Madam Speaker, on behalf of the NDP caucus, I would also like to thank the member for Saint-Laurent and the member for Leeds—Grenville—Thousand Islands and Rideau Lakes for their initiative in bringing this important legislation before the House today and for the discussions that will follow.
This also shows how important it is for all members to come together to have these conversations and get this bill passed.
I would also like to thank Rabbi Reuven Bulka and everyone at the Kind Canada Généreux organization.
Our thoughts are with Rabbi Bulka. We hope that his health improves and wish him a full recovery. Our thoughts are with him today.
We are talking about kindness. Putting in place a kindness week is an important symbol of where we want our society to go, how we want our society to interact and how we want people to work together. I believe we all want to build a society of kindness. Of that there is no doubt.
We have seen particular examples of the imperative of kindness through the course of this pandemic. I will mention just a few cases of how we have seen Canadians and people around the world come together in an unprecedented way during the pandemic, and one might argue because of the pandemic.
In my community, we have seen people taking care of each other's neighbours, making sure shut-ins seniors are getting what they need, whether it is groceries or medication. People are taking care of each other, showing acts of kindness in a very deliberate, organized and focused way.
We have also seen the countless acts of kindness that come from our health care workers and first responders. They are on the front lines. They are vulnerable to COVID and its variants, yet we have seen countless cases of nurses, health care workers and first responders such as firefighters stepping up despite the danger and showing ongoing acts of kindness and its importance.
The stories of health care workers who share the final moments of people passing away from COVID despite the risk to themselves, knowing nobody else can come in and spend those final hours with those COVID patients, have been repeated across Canada, but we have also seen them around the world. There have been countless cases of courage and kindness coming together at critical, dangerous times.
I have seen organizations in my community come together to put into effect the importance of kindness. Two community organizations that have come together during COVID are Caring During COVID in Burnaby and Helping Hands in New Westminster. These are groups of local residents: volunteers who have come together to perpetuate, amplify, repeat and multiply acts of kindness throughout the community.
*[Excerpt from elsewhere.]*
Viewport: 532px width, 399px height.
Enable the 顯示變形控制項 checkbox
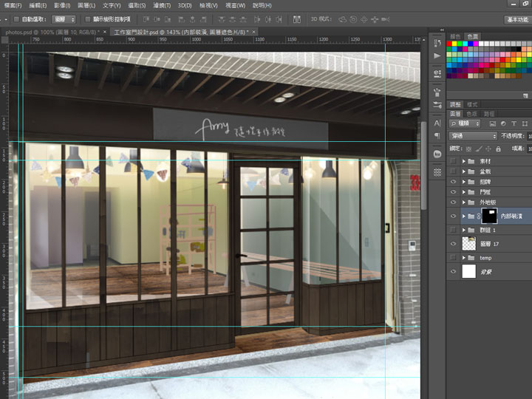88,19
These are all examples of the strength kindness can bring to a community, a region, a country and indeed to the entire world.
We see these very acts of kindness repeated across the country. Look at the nurses, doctors and health care workers who often risk their own lives to perform acts of kindness.
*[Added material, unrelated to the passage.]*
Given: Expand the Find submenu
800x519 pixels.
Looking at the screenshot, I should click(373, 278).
This shows that courage and kindness can work together, even during a pandemic, and even when people's lives are at stake.
I am not sharing information that we do not know when I also say we have seen a disturbing rise in the opposition to acts of kindness, the toxic opposition which is acts and incidents of hate. It is something that we need to call out. We have seen increased cases of racism, misogyny, anti-Semitism, Islamophobia, homophobia and transphobia. All of those hatreds have also increased during this pandemic.
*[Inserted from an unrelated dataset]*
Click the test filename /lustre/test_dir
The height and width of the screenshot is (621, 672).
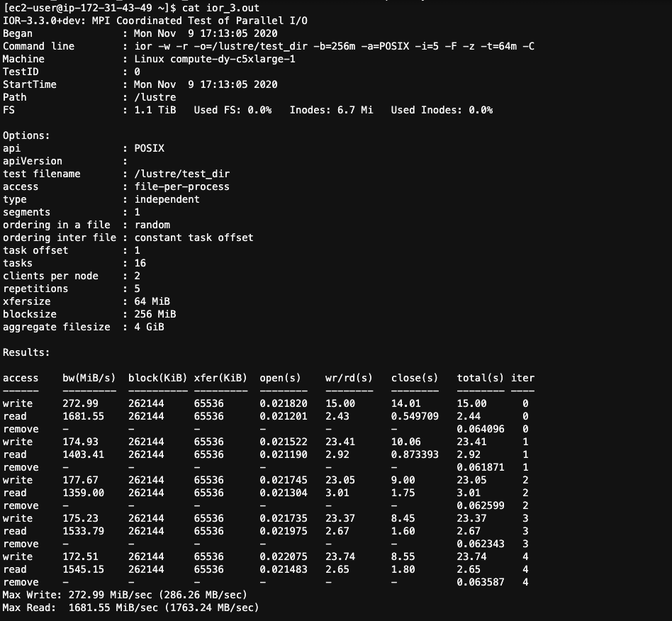click(x=182, y=174)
There is no doubt that the vast majority of Canadians know the importance of ensuring that acts of hate and incidents of hate are eliminated, but it does show that the idea of a kindness week and perpetrating acts of kindness is not a passive work. It is an active work and it also makes it a part of all our responsibilities, the importance of stepping up against any act of hate, any hate speech and any incidents of hate that occur in our community.
Kindness also means fighting hatred. Unfortunately, during the pandemic, there has been an increase in hateful acts and hate speech. If we, as Canadians, want to promote kindness, we must do everything possible to put and end to these hateful acts.
How can we go beyond the acts of kindness in a kindness week? How can we ensure that we are truly a kind society? It really starts at the top. What that means is that when we talk about kindness and a kindness week, it is not only the relationship of Canadians with each other; it is also the relationship of our institutions with Canadians.
When we see the rising number of homelessness in our country, that is very clearly an abandoning of leadership around perpetrating acts of kindness. When we see people who are crying out for medication and public universal pharmacare and do not have the wherewithal to pay for their medication at this critical time, that is also a call for acts of kindness that come from our institutions and ensure that kindness is at every level of our society. We see people, as I do in my community, who do not have access to basic dental work. I have seen first-hand the critical impact of not having dental care in our country when a person's teeth start to fall out. That also is a call to action for kindness at every level.
When we are talking about acts of kindness and when we are talking about our institutions reflecting acts of kindness, we are also talking about our institutions reflecting and responding to the needs of Canadians. What that means is that we, as parliamentarians and the government, should constantly keep in mind that if we adopt this legislation, our institutions as well must be wedded to the vision of a society of kindness.
We must work on all fronts to ensure that our institutions also reflect the importance of kindness throughout society.
I will end with two quotes.
The first is from Rabbi Reuven Bulka who said, “Being kind is nothing more than being truly human. The kinder we are, the better all humanity will be.”
The second quote is from former official opposition leader, Jack Layton, who many believe to be the greatest prime minister Canada never had. Just before he passed he said, “Love is better than anger. Hope is better than fear. Optimism is better than despair. So let us be loving, hopeful and optimistic. And we'll change the world.”